(RNS) — I’ve spent significant time in this column on our responses as the Catholic Church and in our broader culture to populations with dementia and other disabilities, examining just how badly we treat them. This focus was partly the result of the pandemic, which exposed the worst of our failings, but even now we are still facing a dementia crisis. Our attitude toward those suffering dementia, if we stay on the same trajectory, could lead to mass killings of “choice” by physician-assisted suicide.
This process is already well-advanced in Canada, where those with dementia and physical disabilities are sometimes forced to choose between paltry social support and, not to put too fine a point on it, killing themselves with the help of a health care provider. This move is supported even by Canada’s Alzheimer’s advocacy group!
A significant part of the battle is for the general moral standing of people with dementia and other disabilities, and older adults in our culture more generally. It has become something of a cliché to say that, unlike cultures that tend to value their elders even when they are sick, infirm and disabled, consumerist Western cultures tend to value people who affirm youth, production and novelty.

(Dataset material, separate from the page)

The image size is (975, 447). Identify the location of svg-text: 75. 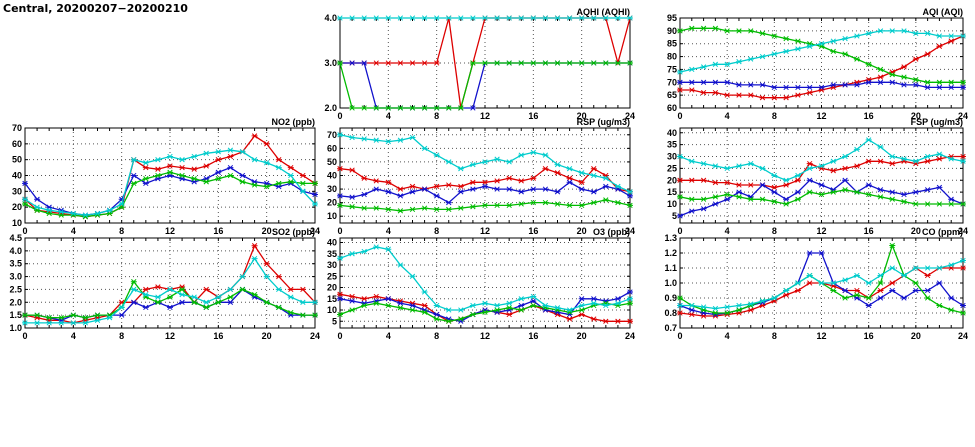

This is how Western cultures justify pushing mentally vulnerable people to the margins — into facilities where they only rarely intersect with the rest of us.
Sometimes our attitudes, which contribute to what Pope Francis terms our “throwaway culture,” are hidden, even to ourselves. We send our elderly relatives to underfunded nursing homes rather than finding them a place in our homes, telling ourselves they prefer to go. We arrange for physician-assisted killing, saying that older adults and others with dementia and other disabilities would be better off dead.
Our ageist and ableist attitudes, usually kept on the down-low, have come out into the open during the current election cycle in profound (and profoundly disturbing) ways.
The mocking attacks on President Biden because of his age and infirmity, quite apart from legitimate questions about whether he can do the most difficult job in the world, were both disgusting and revealing. Listening to a good number of podcasts across the political spectrum, I’ve heard no shortage of conservative political talkers who have made fun of his speech, his walk, even his ability to control his bowels.
After Biden’s very poor debate performance against Trump, people such as Ben Shapiro of “The Daily Wire,” Clay Travis of “OutKick,” Sean Davis of “The Federalist,” and Joel Berry of “The Babylon Bee,” among many others, all mocked the president’s supposed dementia.
“The Babylon Bee,” meanwhile, ramped up its ableism after the horrific assassination attempt on Trump’s life, using it to attack the Secret Service. There is, happily, bipartisan support for holding that agency to account for its inexplicable failures that day. But who will hold “The Babylon Bee” to account for disgusting headlines such as, “Secret Service Beefs Up Trump’s Security with Squad of Blind Midgets”?
Trump himself was reportedly insensitive to disabled people’s moral standing, apparently suggesting to his nephew that he allow his disabled son (and other similarly disabled children) to be euthanized. “The shape they’re in, all the expenses, maybe those kinds of people should just die,” Trump said, according to a new book by his nephew Fred Trump III.
This kind of ableism is by no means limited to the right, with Bill Maher referring to “Dementia Don,” Kamala Harris’ campaign going after Trump’s memory and a staff member for BBC’s “Newsnight” recently calling out Trump’s supposed cognitive decline. With some exceptions, too, Democrats are the ones championing laws permitting physician-assisted suicide.
In May I wrote a column with disability studies scholar Meghan Schrader, who has helped me understand more about the rich resources the Catholic Church offers for advocating for disability justice. One way the church can directly affect the lives of the disabled is by making sure they are full participants in Catholic life. Groups like the McGrath Institute for Church Life at Notre Dame have given us wonderful resources and roadmaps for doing precisely this.
That will take collective action and lots of time. But perhaps the most immediate thing we can do as individuals — particularly here as tensions run high leading up to November — is examine our consciences and behavior to make sure we are not employing ableist and ageist ideas and slurs as a means of trying to hurt our political opponents.